Selbsthilfegruppe der Schmerzpatienten

 in Stadt und Landkreis Osnabrück

  Neue Osnabrücker Zeitung vom 16. September 2005
Rubrik: Osnabrücker Land

 
 


Mit der Pumpe den Schmerz ausgetrickst
Selbsthilfegruppe will Leid lindern

Wallenhorst (hpet)
Ein unglücklicher Sturz, die Folgen einer Operation oder schlicht zu wenig Bewegung. Chronische Schmerzen haben viele Ursachen. Und viele Menschen haben chronische Schmerzen. Für sie ist die Selbsthilfegruppe "Mit Schmerzen leben" die erste Anlaufstelle im Landkreis Osnabrück.

Dieter Barlag, erster Vorsitzender der Selbsthilfegruppe, lebt schon fast ein halbes Jahrhundert mit dem Schmerz. "1960 hatte ich einen Motorradunfall bei der Bundeswehr", erzählt er. Das war der Anfang von chronischen Beschwerden in der Hals- und Nackengegend. Auch eine Operation, während der ihm der Halswirbel künstlich versteift wurde, half nicht. Im Gegenteil: "Die Schmerzen wurden schlimmer statt besser."

Ohne Medikamente ging gar nichts mehr. Barlag war auf dem besten Weg zu einer Leberzirrhose. Die implantierte Medikamentenpumpe brachte die ersehnte Linderung. Dieses Gerät versorgt das Gehirn ständig mit einer geringen Dosis des Betäubungsmittels Morphin. Das wiederum sorgt dafür, dass das Schmerzgedächtnis ausgetrickst und der Patient zu etwa 70 Prozent schmerzfrei wird. "100 Prozent gibt es nicht", erklärt Werner Hackländer, 2. Vorsitzender der Gruppe.

Auch er leidet schon seit langem an chronischen Schmerzen im Lendenbereich, weil er in seinem Job als Außendienstmitarbeiter zu oft am Steuer saß und sich nicht ausreichend bewegte. Zehn Jahre schob er eine unausweichliche Operation vor sich her, bis sich schließlich erste Lähmungserscheinungen im Bein einstellten. Die OP kam, doch die Schmerzen gingen nicht. Auch er ist nun Pumpenträger.

Ihre Erfahrungen wollen die beiden Geplagten weitergeben an Menschen, denen es ähnlich ergeht. Nicht nur in ihrer Gruppe, sondern auch mit dem äußerst erfolgreichen "Leid(t)faden für Schmerzpatienten", den sie zusammen verfasst haben.
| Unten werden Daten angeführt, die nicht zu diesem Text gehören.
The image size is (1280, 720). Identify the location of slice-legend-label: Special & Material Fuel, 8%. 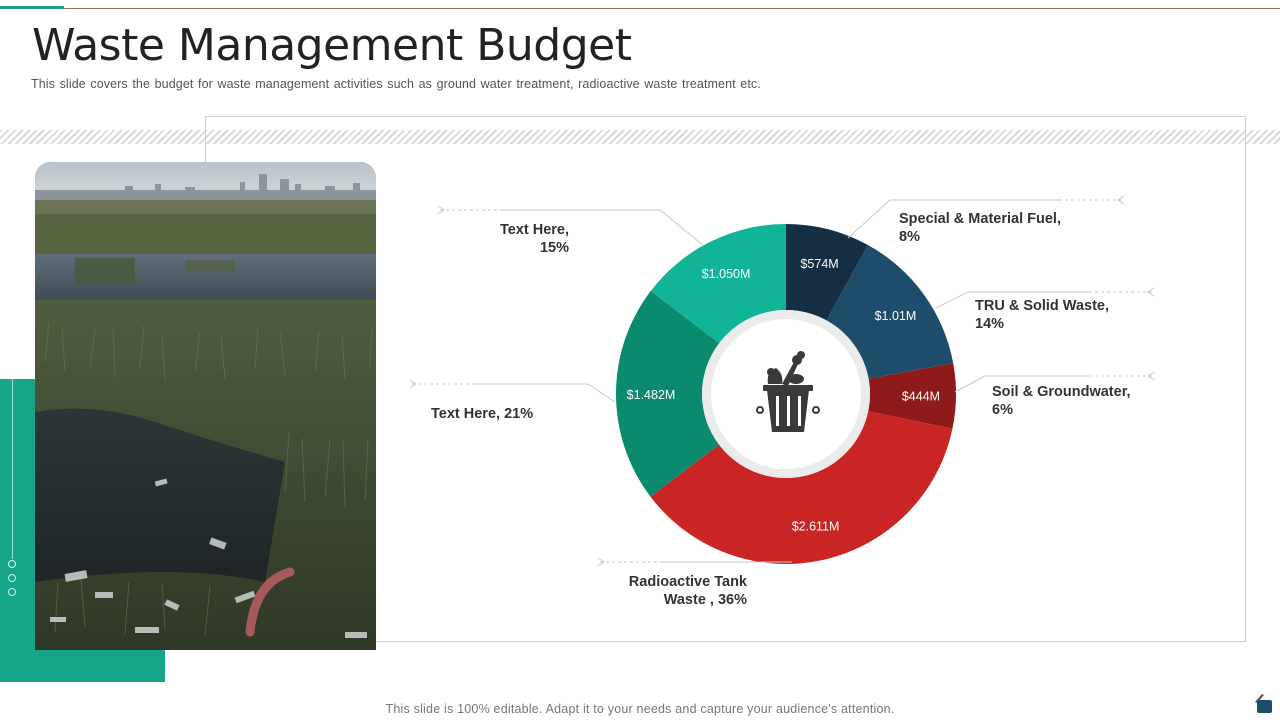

Darin steht zum Beispiel, dass 600000 Patienten eine Spezialtherapie benötigen, aber meist viel zu spät dorthin überwiesen werden. "Dabei ist sogar gerichtlich festgestellt worden, dass kein Mensch in Deutschland unter Schmerzen leiden muss", sagen Barlag und Hackländer. Doch leider gebe es viele Ärzte, die sich nicht daran hielten.

In Osnabrück, einer "Hochburg" der Schmerztherapie, sei das lange Zeit anders gewesen. Durch den schmerzlichen Verlust eines anerkannten Therapeuten sehen die beiden diesen Status jedoch in Gefahr. Ein Ersatz muss her. "Da sind wir gerade am Kämpfen." Der fünfte Schmerztag am morgigen Samstag wird da sicherlich noch einmal für einen Schub sorgen.

5. Schmerztag: Von 9 bis 14 Uhr finden im Rathaus verschiedene Vorträge statt. Nach der Begrüßung um 9 Uhr referiert Prof. Dr. Winkelmüller zum Thema "Chronische Schmerzen und ihre Behandlungsmöglichkeiten". Um 11 Uhr geht es um das Thema "Funktionserhaltende Chirurgie an der Wirbelsäule". Um 12.30 Uhr steht die "Behandlung chronischer Schmerzen im interdisziplinärem Schmerzzentrum in Freiburg" im Mittelpunkt des Vortrags. Der Eintritt ist frei.